08 January 2004
See you there!
This version will no longer be updated and will be deleted in July 2004.
04 January 2004
Also good to see that Stardust successfully completed its rendez-vous with Comet Wild 2 and got some great pictures of the core, as well as picking up the dust samples in the aerogel. These are now due to return back to a parachute landing above Utah in Jan 15, 2006.
When they launched Stardust they invited the public to submit their names to go on a microchip, both on the satellite and the return probe. I put the family on, and just checked at the NASA site and we're still listed. Maybe we get to send our DNA up next!
There are some great pics on the Stardust site of the recovery tests in a very snowy Utah. The whole satellite comes hurtliing towards earth, spins up and ejects the probe (just like Beagle) only a couple of hours out, and then the rest of the spacecraft is manouvered into a flyby trajectory and sent hurtling off into deep space.
Good to see that the Americans got to Mars safely with Spirit. Will be great to see what it finds as it roams around. Let's hope that Opportunity lands safely as well.
The rover itself stands just over 5 ft tall to the top of its camera mast. Interesting that they've put an omni antenna on it that will get low data rate signals directly back to NASAs Deep Space Network, as well as a steerable antenna for more routine comms with the orbiters. If Beagle 2 had had those we maybe wouldn't be having so much trouble getting hold of it.
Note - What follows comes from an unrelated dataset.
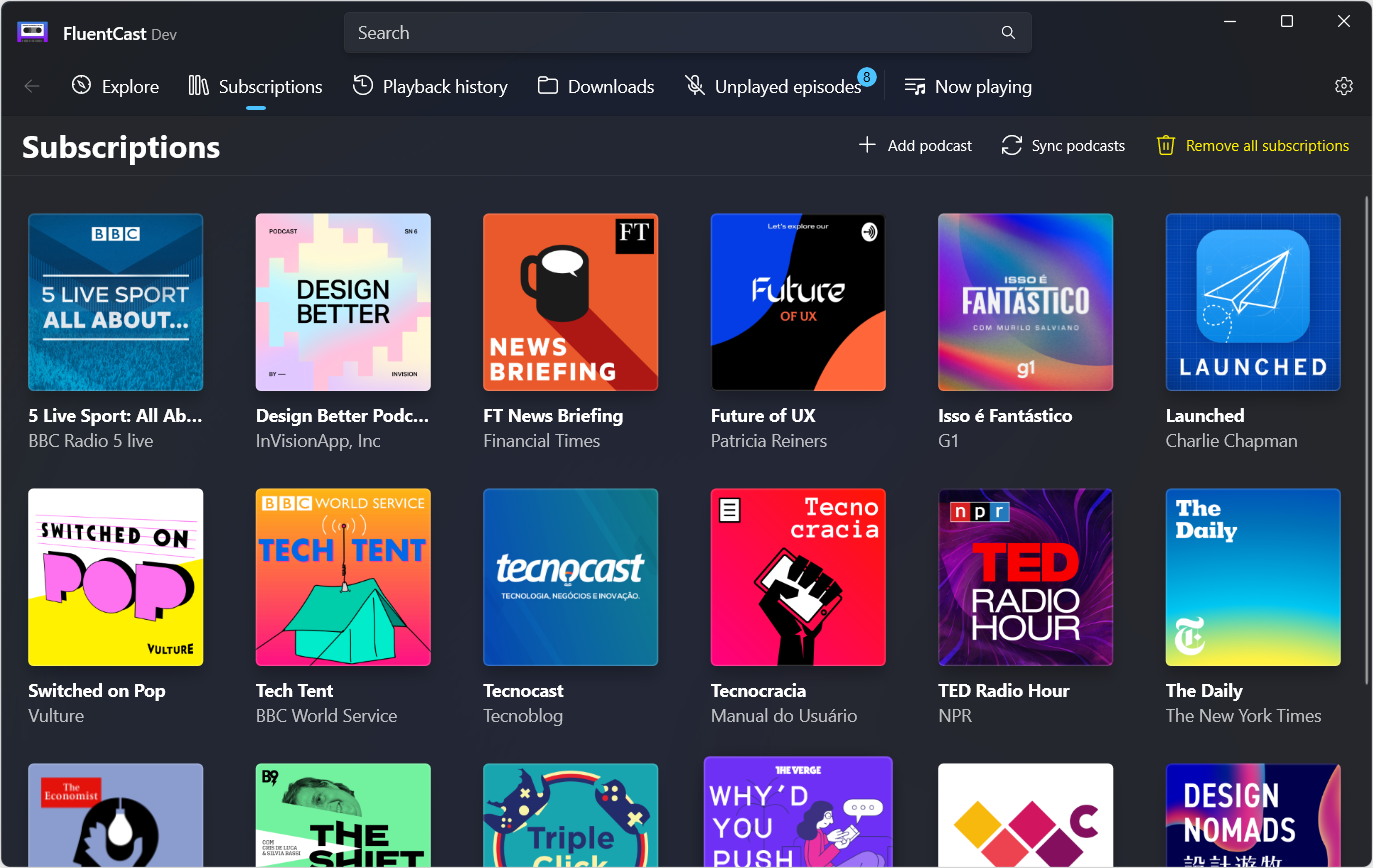Switch to the Explore tab
Screen dimensions: 1373x868
(x=114, y=86)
The landing site for MER Spirit is in the Gusev crater. Opportunity is going to Meridiani. The landing site for Kim Stanley Robinson's Red Mars was near the Viking/Pathfinder sites. Beagle 2 has hopefully landed in Isidis Planitia, which was also a prime MER. Isidis Planitia is the crater that looks like an inlet half-way and just north between the two MER landing sites. There's a good map at a cracking space reference site called Windows to the Universe.
NASA has an excellent press kit giving all the key data on the MER mission.
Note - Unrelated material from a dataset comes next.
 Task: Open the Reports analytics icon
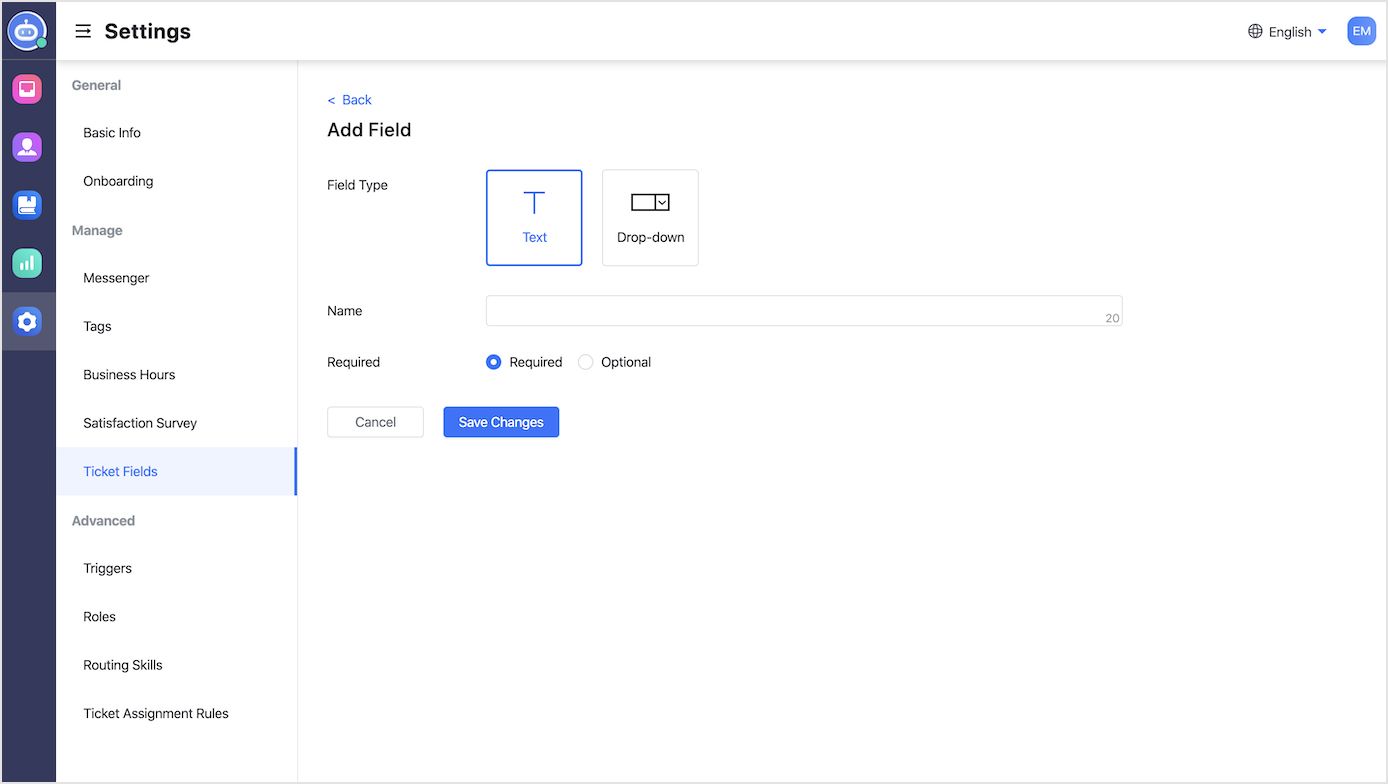28,263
Interesting that it'll be a week or so before the rover rolls off the lander. Then they expect to cover about 20m a day for up to 92 earth days (or 90 martian Sols). That's only 2km. The rover is solar powered so only runs during daylight - let's hope there are no dust storms. Operators also have to contend with the 10 minute plus one-way lag, 20 minutes round trip, in communications.
The press kit also describes the 3 Ages of Mars currently accepted by Areologists.
- Noachian - 4.6 bn to 3.6 bn - warm, wet, volcanic
- Hesperian - 3.6 bn to 3 bn or 2 bn - ice and floods
- Amazonian - 2 bn or 3 bn to present - dry and dessicating
It also describes the current missions as "following the water", and the missions of the next decade as being about the "search for the building blocks of life". The missions slated for the rest of the decade are:
- 2005 - Mars Reconnaissance Orbiter - hi res 1m photos
- 2007 - Phoenix Mars Scout - north polar lander and soil analysis
- 2009 - Mars Science Larboratory - large rover with nuclear power, a range measured in tens of kilometres and 2 yr life
- 2009 - Mars Telecommunications Orbiter - comms support for other misions
03 January 2004
02 January 2004
26 December 2003
24 December 2003
It's late on Christmas Eve. I have a tradition for this time. Every year, for probably nearly two decades on Christmas Eve I've read Chapter 10 - The Mirror; or, Harlequin Everywhere, from Michael Moorcock's The Condition of Muzak, the fourth of the Jerry Cornelius Quartet.
Set on Christmas Eve in a Steampunk (which it predates) 1890s, which may be 1990 or even 2090, it follows Harlequin from the roof of Derry and Toms on Kensington High Street, up Church St to Ladbroke Grove and a huge house party where every charcater from English folklore and panto, including another Harlequin, is present - and the whole cast of the book - is present. Harlequin sneaks in to find Columbine, and finding her awakens her with a kiss. Harlequin is Una Persson, Columbine Catherine Cornelius and the other Harlequin Jerry Cornelius.
It is just so evocative of that ghost of Christmas past - or yet to come?
"Merry Christmas, my own, dear Columbine"
"For in you now all virtues do combine -
Sad Pierrot, brave Harlequin and lovely Columbine"
All in all, thought Jerry, it was going to be a very successful season.